Ubicquia's mmWave streetlight repeater uses existing streetlights and their persistent power, 50-meter spacing, and 8- to 10-meter heights to make millions of site-ready locations available at a fraction of the time and money spent building new poles for 5G radio base stations (gNBs) and pulling fiber to them (see figure).

The repeaters install in minutes, are barely visible at street level, and are configured and managed in the cloud to turn deployments into a single trip to the pole. They meet utility power, protection, metering, weight, and wind-loading requirements.

The repeaters ensure optimal outdoor coverage and user experiences by extending the range of 5G mmWave gNBs and redirecting its signals around obstacles. They lock onto host RAN (radio access network) signals automatically to ensure repeater-to-repeater connectivity without the need for fiber connectivity to the core network. On top of that, they integrate with all major RAN/Open RAN technologies, including Ericsson, Huawei, Nokia, and Samsung, and support all global mmWave spectrum bands.

Movandi comes into the picture with its mmWave 5G RF technology and reference design platforms. Its offerings range from RF semiconductors and custom phased-array antenna modules to algorithms and software including cloud APIs for management, control, and AI/ML data analytics.

On the fronts of speeding mmWave 5G deployment and lowering cost of ownership, Joe Madden, principal analyst at Mobile Experts, asserts that “streetlight-mounted repeaters present an incredible opportunity to dramatically speed up deployment schedules, streamline many regulatory and installation approval steps, and save money.”

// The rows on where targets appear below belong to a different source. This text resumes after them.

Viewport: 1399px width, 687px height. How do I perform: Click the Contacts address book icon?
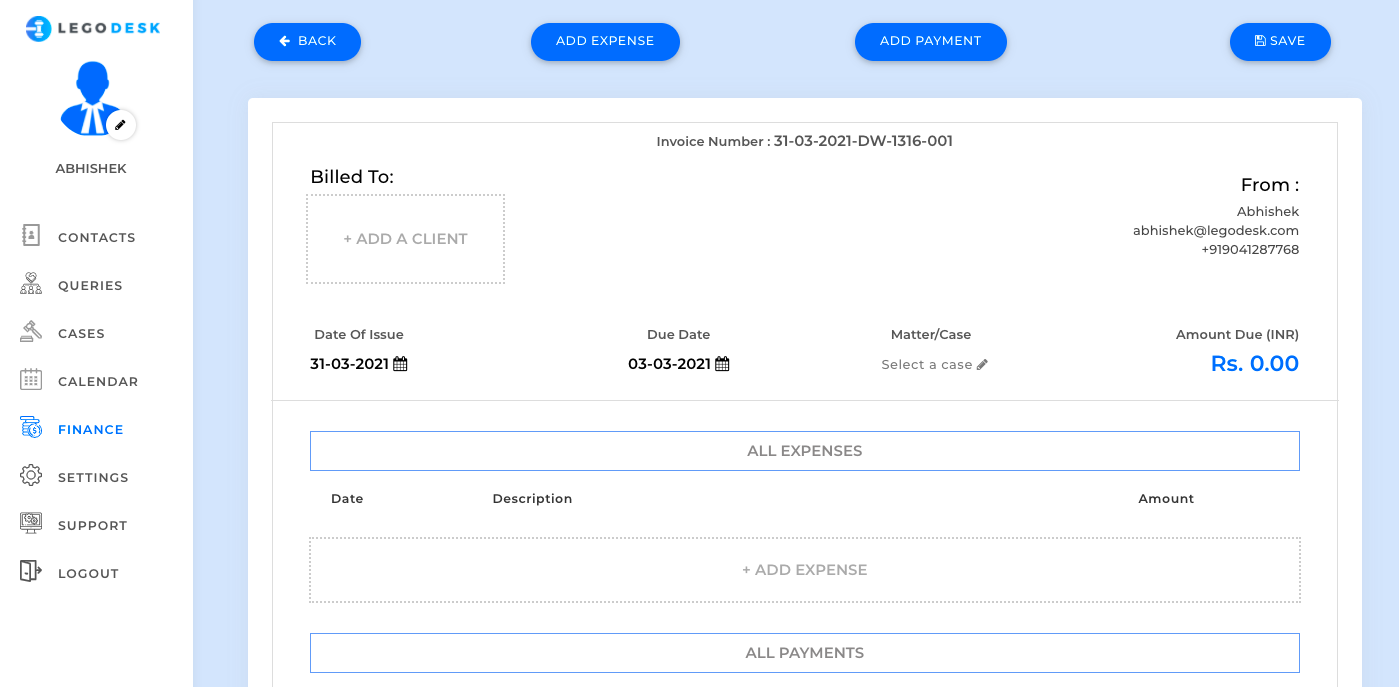pyautogui.click(x=31, y=237)
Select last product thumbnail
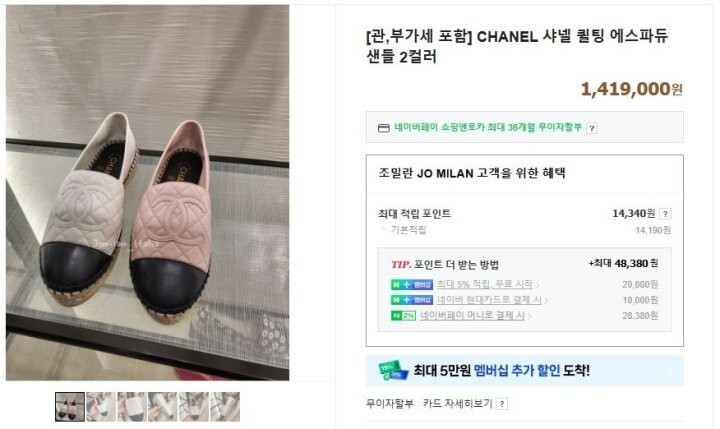 click(225, 406)
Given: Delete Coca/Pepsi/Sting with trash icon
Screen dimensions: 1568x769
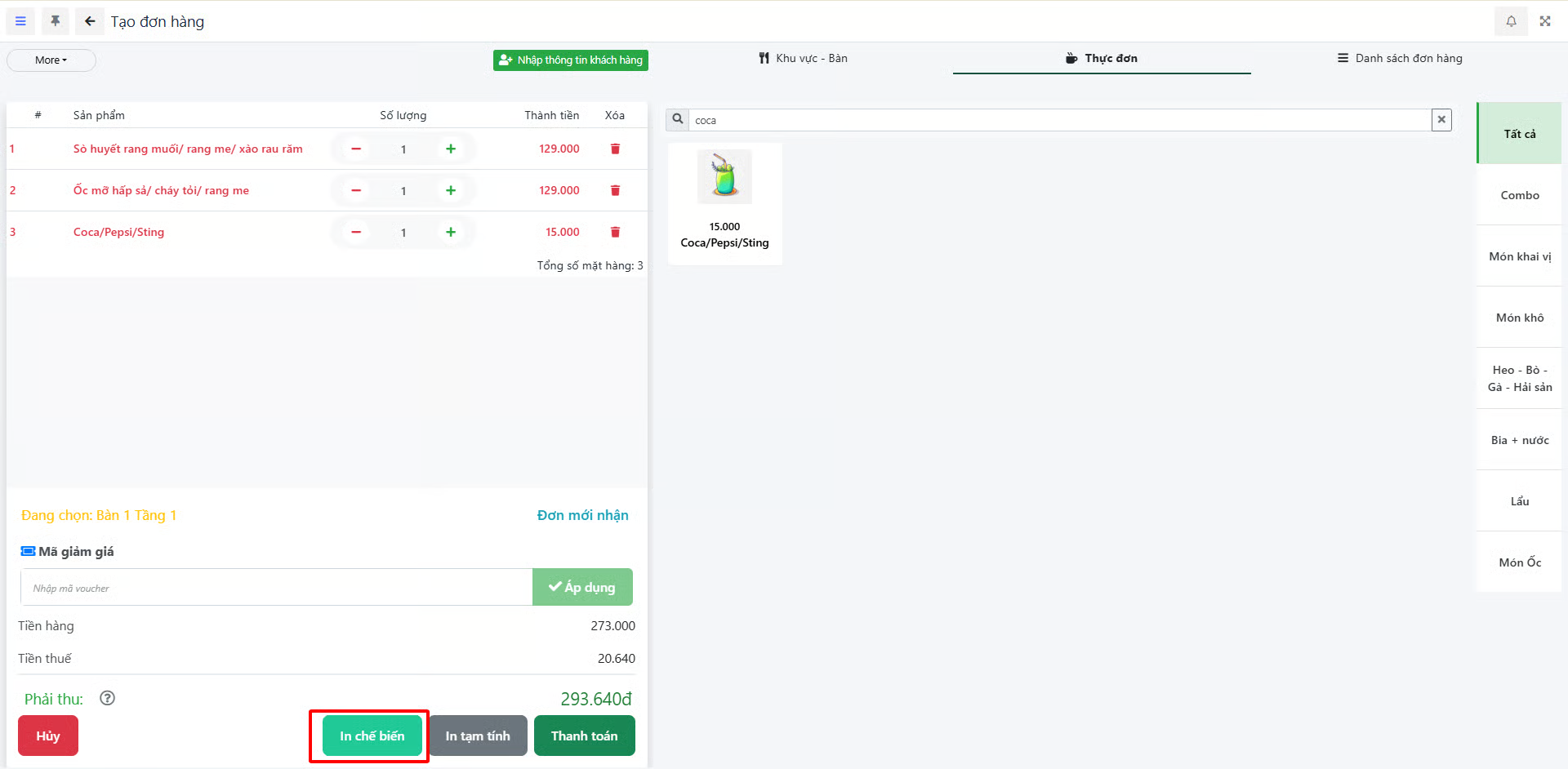Looking at the screenshot, I should [615, 232].
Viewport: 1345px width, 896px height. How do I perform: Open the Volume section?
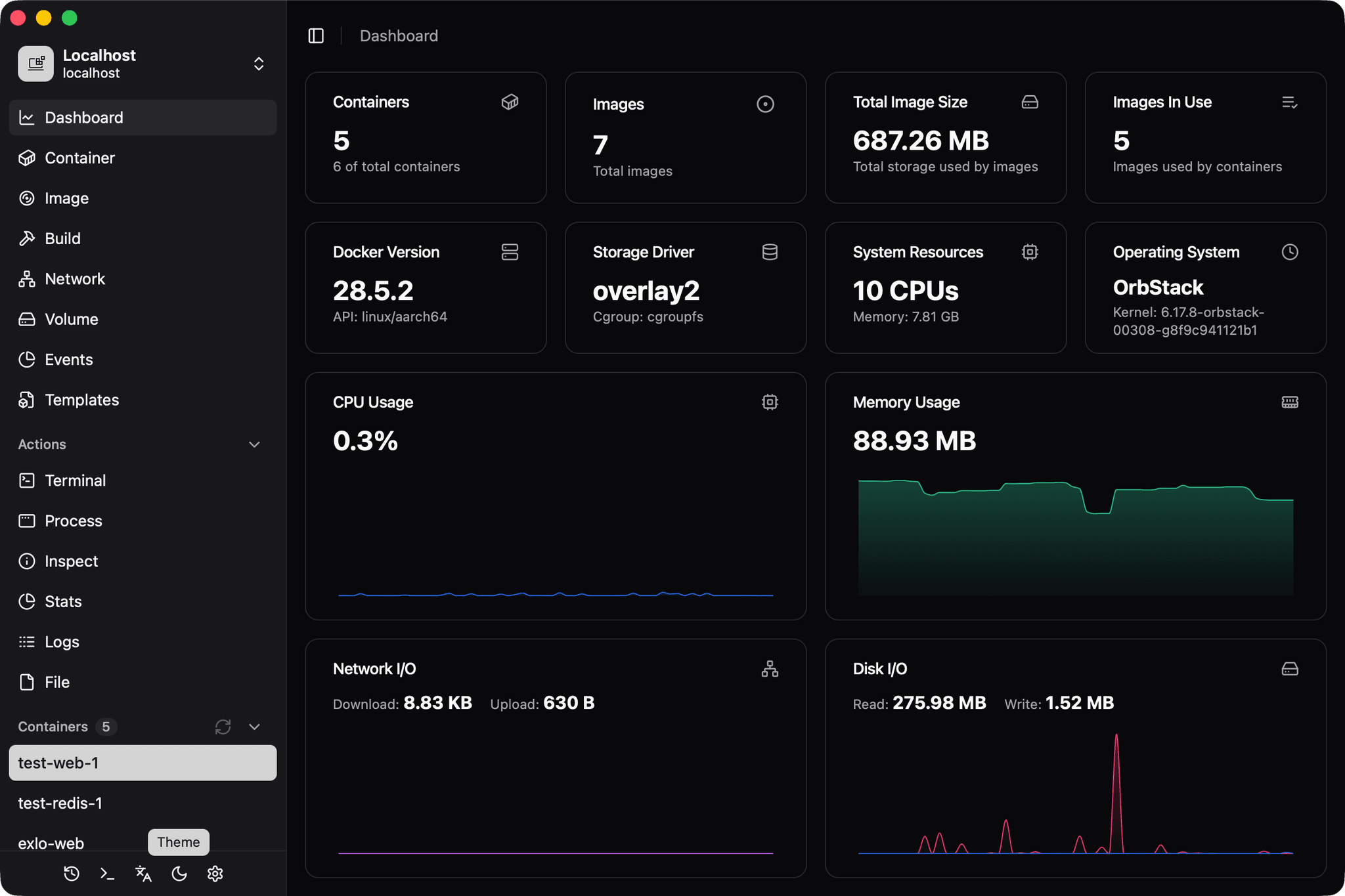coord(71,319)
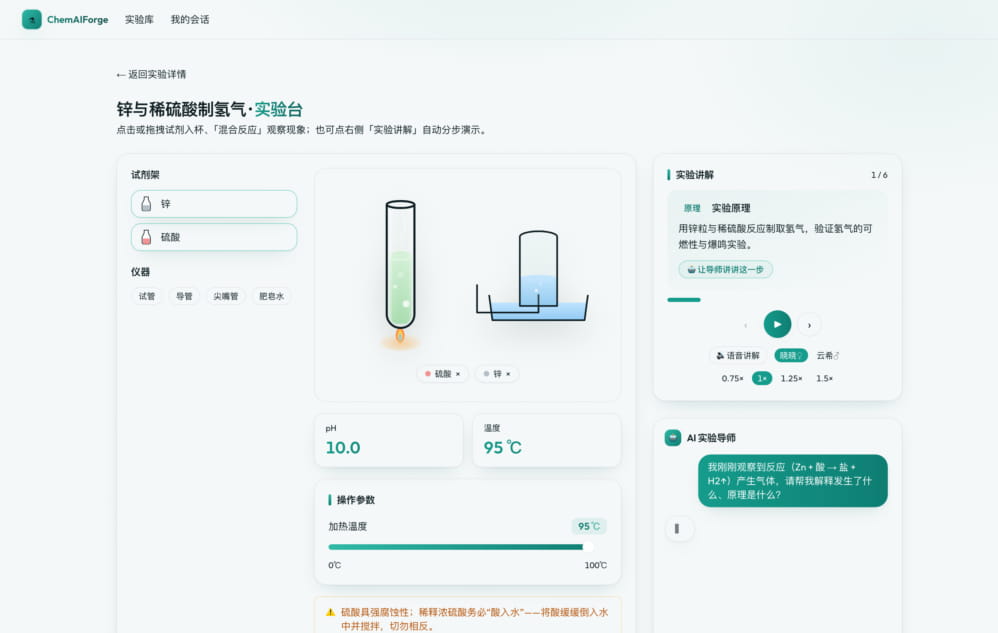Go back via 返回实验详情 link
Viewport: 998px width, 633px height.
tap(151, 74)
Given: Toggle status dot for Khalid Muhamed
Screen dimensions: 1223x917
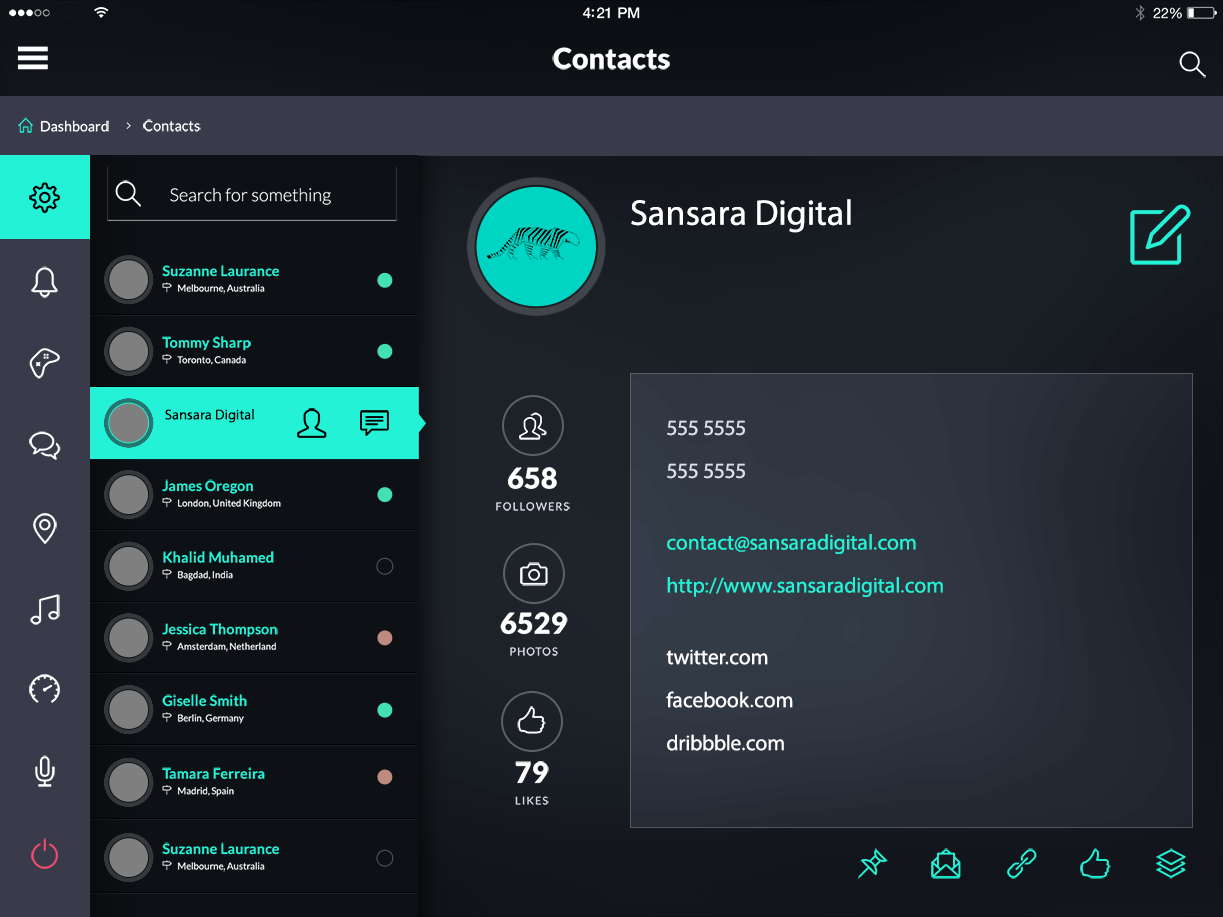Looking at the screenshot, I should point(384,566).
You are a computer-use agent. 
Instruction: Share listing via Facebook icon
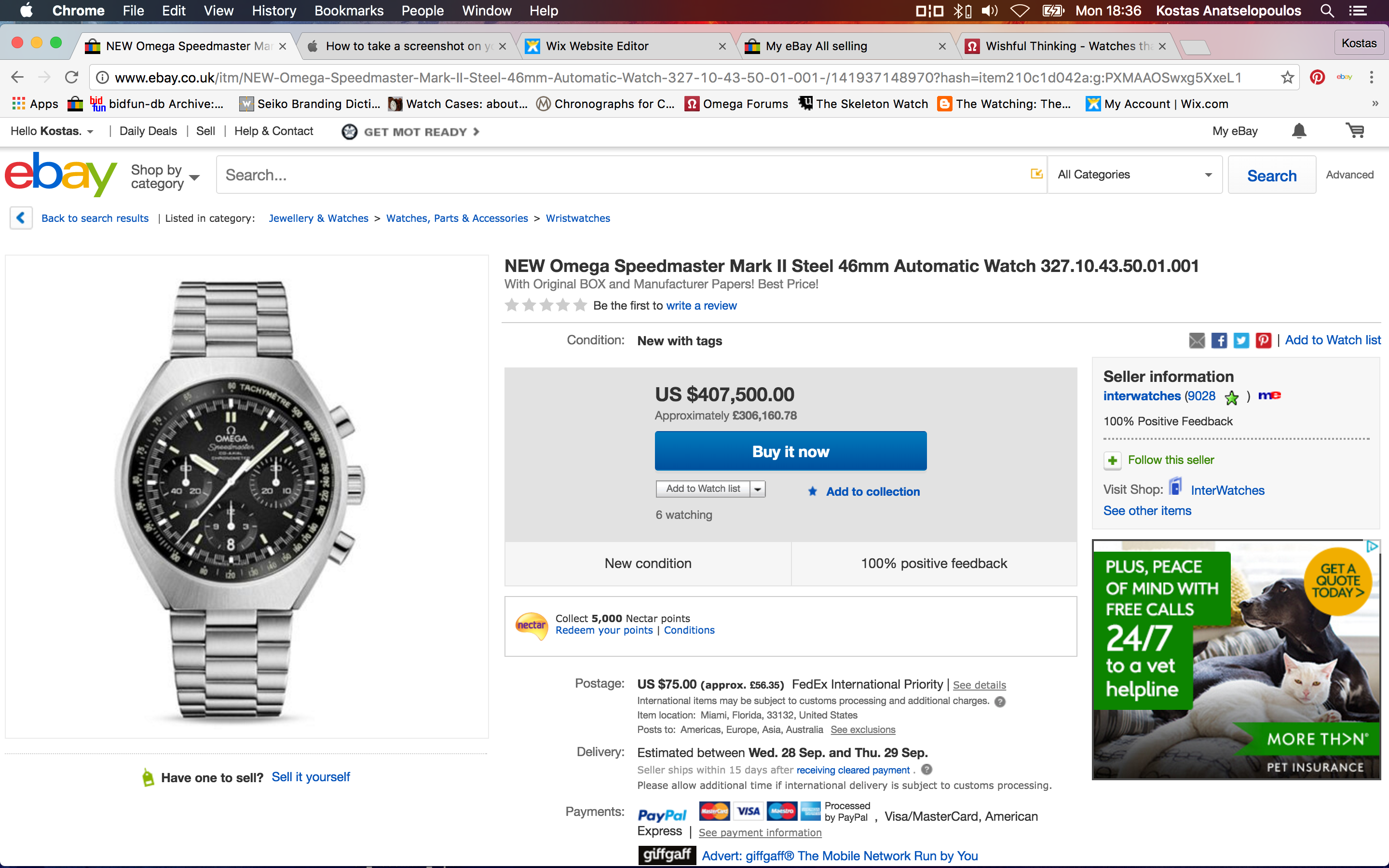click(1219, 340)
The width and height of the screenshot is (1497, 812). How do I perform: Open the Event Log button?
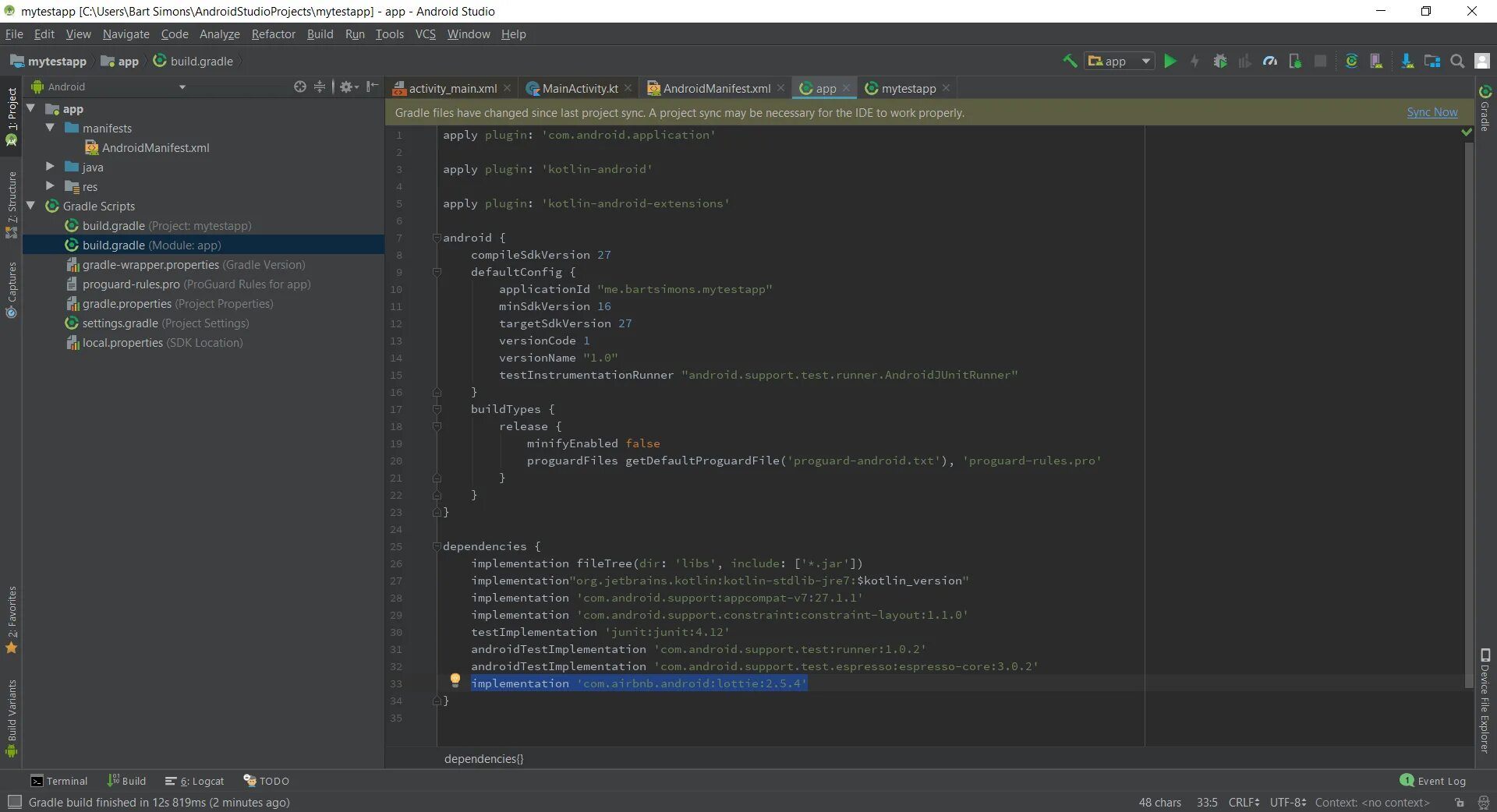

He adds, “In our assessment of a small city requiring 950 new 5G mmWave radio base stations [gNBs] for full coverage, we found that using 100 streetlight-mounted gNBs and 850 repeaters reduces 10-year total cost of ownership by over $13 million or 35%, and by $89 million or 80% compared to a gNB-only utility-pole configuration. Our conclusion is that streetlight deployment is absolutely the way to go.”